DOCUMENT EXCERPT:
========================
To address Russell’s remarks about the Consistency of Christ it is necessary to visit the actual passages he references, and their context, it is also important to note how his interpretations may have been influenced by methodology and presuppositional understandings about scripture. To paint a picture of why these things matter it is important to note that Russel’s quotation of Matthew 16:28 Omits an extremely important word for exegesis and interpretation, specifically the word that translates to see, here is the quote from Russel, followed immediately by the original: “There are some standing here which shall not taste death till the Son of Man comes into His kingdom”, “Truly I tell you, there are some standing here who will not taste death before they see the Son of Man coming in his kingdom.” Looking at these two texts the difference is clear, not only does Russel’s quote of the scripture omit certain sections it changes the understood translation of the Greek word that results in coming/comes. These differences highlight the significance of methodology and reliance upon scholarship when quoting or attempting to argue with scripture. As it stands, Russel’s arguments are built with a technical error that prevents his methodology and interpretation from holding water.
With the objections shown to be rather incomplete and perhaps even methodologically faulty, it is best to perhaps consider that the arguments in support of the objections do not conclude in any sort of accuracy, as such, one might conclude that since the objections fail their point of contention is true, this has not yet been proven so that is what must now be done.
If it is possible that God can preserve Scripture, then surely it follows that God can preserve a scripture that acts as a meeting place for the deity and the creation such that the creation can know the details of the God that have been revealed within the Scripture. At the end of the day, ultimately one must rest upon the assurance that God is God, and that all things pertaining to God must be revealed by God, meaning that all that humans may know about God is surely revealed by God.
========================
MATERIAL PROVIDED:
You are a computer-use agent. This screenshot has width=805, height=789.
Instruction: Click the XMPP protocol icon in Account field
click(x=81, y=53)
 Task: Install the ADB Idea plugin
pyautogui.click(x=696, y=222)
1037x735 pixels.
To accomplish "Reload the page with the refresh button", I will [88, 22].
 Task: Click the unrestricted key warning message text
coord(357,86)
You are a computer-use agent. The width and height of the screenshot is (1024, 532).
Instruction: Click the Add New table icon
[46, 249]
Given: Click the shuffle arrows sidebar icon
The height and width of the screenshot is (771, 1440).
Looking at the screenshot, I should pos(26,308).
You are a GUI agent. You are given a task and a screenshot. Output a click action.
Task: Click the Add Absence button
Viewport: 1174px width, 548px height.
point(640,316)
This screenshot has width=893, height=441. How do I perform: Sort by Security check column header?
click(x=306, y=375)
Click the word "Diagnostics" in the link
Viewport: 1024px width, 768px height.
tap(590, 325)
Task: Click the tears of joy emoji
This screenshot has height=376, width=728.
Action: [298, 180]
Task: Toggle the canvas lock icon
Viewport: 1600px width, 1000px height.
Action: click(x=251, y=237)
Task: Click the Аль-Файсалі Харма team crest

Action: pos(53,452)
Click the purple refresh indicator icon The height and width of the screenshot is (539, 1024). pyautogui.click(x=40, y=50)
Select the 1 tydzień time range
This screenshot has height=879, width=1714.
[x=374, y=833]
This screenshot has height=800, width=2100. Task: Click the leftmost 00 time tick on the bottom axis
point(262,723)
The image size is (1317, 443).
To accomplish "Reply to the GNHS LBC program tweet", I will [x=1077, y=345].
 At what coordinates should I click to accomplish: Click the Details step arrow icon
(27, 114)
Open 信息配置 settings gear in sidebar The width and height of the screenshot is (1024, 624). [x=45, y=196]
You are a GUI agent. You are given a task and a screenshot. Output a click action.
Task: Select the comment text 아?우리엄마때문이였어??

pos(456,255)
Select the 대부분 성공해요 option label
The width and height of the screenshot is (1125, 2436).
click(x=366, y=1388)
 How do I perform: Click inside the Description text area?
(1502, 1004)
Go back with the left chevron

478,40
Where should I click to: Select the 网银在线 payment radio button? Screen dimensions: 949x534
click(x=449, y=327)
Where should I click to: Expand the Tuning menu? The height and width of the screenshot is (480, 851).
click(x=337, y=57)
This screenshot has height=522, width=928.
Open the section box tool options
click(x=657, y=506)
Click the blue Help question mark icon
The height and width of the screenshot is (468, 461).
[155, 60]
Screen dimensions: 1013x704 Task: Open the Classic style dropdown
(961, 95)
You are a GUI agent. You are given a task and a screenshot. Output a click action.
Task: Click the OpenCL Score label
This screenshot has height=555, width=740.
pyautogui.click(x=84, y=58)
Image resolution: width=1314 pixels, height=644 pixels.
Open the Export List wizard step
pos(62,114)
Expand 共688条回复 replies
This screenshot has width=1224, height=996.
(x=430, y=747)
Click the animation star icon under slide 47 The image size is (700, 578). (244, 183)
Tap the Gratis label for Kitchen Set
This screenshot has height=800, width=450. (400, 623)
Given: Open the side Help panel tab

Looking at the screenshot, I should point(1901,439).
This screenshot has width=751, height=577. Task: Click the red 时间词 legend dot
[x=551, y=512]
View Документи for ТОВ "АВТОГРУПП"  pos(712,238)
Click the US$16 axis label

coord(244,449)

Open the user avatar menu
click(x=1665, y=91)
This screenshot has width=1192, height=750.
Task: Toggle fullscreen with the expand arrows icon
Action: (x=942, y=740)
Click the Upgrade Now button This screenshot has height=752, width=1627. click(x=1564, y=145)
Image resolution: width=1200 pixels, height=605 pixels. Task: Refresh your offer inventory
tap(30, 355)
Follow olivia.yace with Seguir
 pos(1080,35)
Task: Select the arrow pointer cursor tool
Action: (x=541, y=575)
========================
TASKS TO COMPLETE:
1) In the excerpt on Russell's remarks, which word does Russell's quotation of Matthew 16:28 omit?
2) Output the excerpt on Russell's remarks from "With the objections" up to and including "revealed by God.".

PROBLEM SOLUTIONS:
1) The word that translates to "see."

2)
With the objections shown to be rather incomplete and perhaps even methodologically faulty, it is best to perhaps consider that the arguments in support of the objections do not conclude in any sort of accuracy, as such, one might conclude that since the objections fail their point of contention is true, this has not yet been proven so that is what must now be done.
If it is possible that God can preserve Scripture, then surely it follows that God can preserve a scripture that acts as a meeting place for the deity and the creation such that the creation can know the details of the God that have been revealed within the Scripture. At the end of the day, ultimately one must rest upon the assurance that God is God, and that all things pertaining to God must be revealed by God, meaning that all that humans may know about God is surely revealed by God.